Yuka, Open Food Facts, Etiquettable, La Fourche, FoodChéri, Marmiton... De nombreux acteurs de l'alimentation se sont mis ensemble pour créer un "éco-score" indépendant afin d'informer et "sensibiliser" les consommateurs à l'impact sur l'environnement de leur alimentation. Il prendra la forme d'une lettre, de A à E, afin d'être facilement lisible

Cet "éco-score" s'appuiera sur l'analyse du cycle de vie du produit, la production, le transport, la fabrication des emballages, a expliqué ce jeudi 7 janvier Shafik Asal, cofondateur de ECO2 Initiative et Etiquettable, lors d'une visioconférence. Pour cela, il utilisera les données d'Agribalyse, produites par l'Agence de l'environnement et de la maîtrise de l'énergie (ADEME). Le tout donnera lieu à un score sur 100.
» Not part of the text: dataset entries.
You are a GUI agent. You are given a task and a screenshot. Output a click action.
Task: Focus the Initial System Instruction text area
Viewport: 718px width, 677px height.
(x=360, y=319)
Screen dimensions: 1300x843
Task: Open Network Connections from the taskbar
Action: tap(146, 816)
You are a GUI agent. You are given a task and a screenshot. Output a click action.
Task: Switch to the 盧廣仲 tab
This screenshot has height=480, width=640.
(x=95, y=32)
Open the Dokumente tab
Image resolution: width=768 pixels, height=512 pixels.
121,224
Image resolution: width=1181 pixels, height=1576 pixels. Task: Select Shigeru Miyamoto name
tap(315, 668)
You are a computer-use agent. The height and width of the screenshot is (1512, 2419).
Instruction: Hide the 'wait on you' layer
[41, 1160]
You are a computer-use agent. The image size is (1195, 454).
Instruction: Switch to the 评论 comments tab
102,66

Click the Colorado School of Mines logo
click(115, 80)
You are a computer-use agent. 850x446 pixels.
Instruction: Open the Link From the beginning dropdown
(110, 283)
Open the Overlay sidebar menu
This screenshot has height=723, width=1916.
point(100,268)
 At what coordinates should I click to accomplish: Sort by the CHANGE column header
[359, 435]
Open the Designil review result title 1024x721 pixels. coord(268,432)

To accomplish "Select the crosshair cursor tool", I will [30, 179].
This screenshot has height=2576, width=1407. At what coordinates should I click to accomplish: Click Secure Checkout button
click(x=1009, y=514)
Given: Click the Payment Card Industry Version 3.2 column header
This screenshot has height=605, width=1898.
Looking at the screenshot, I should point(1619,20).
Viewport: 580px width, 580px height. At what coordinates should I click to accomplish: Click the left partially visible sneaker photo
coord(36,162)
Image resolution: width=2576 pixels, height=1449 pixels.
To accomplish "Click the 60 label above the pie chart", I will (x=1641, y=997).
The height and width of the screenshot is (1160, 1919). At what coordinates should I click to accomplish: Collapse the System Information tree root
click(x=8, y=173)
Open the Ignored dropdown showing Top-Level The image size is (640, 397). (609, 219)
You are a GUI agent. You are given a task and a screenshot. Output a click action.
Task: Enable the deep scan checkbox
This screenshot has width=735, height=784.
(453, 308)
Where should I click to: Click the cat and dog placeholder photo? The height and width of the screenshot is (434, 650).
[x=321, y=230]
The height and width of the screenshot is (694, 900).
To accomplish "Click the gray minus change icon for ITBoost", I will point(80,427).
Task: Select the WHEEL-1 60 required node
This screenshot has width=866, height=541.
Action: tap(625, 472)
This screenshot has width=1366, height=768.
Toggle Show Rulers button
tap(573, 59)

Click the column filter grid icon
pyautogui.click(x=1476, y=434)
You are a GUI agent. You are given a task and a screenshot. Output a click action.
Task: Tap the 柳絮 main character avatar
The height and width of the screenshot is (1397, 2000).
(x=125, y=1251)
Après cela, le score sera pondéré par des "critères qualitatifs supplémentaires" via un système de bonus/malus tenant compte de la recyclabilité des emballages, des labels, du pays de provenance, de la saisonnalité... Ainsi, parmi les différentes marques de riz, les riz bio auront une meilleure note que les autres, et seront encore mieux notés s'ils sont produits en France. 

Une préconisation de la Convention citoyenne sur le climat

Ce nouvel indicateur ne fait pas l'unanimité, y compris du côté des défenseurs de l'environnement. Des associations écologistes et de consommateurs avaient craint que les données ne "favorisent" l'agriculture intensive. En effet, l'analyse du cycle de vie favorise "les cycles de production les plus courts, donc les plus industriels". L'interprofession de la viande Interbev avait de son côté pointé les "incohérences de systèmes d'évaluation environnementale incomplets".  

Les défenseurs du projet, "totalement conscients des limites de l'analyse du cycle de vie" dixit Shafik Asal, ont souligné jeudi que les bonus-malus permettent de valoriser les produits labellisés ou produits localement : "Un bœuf à l'herbe français aura un meilleur score qu'un bœuf brésilien n'étant pas en prairie".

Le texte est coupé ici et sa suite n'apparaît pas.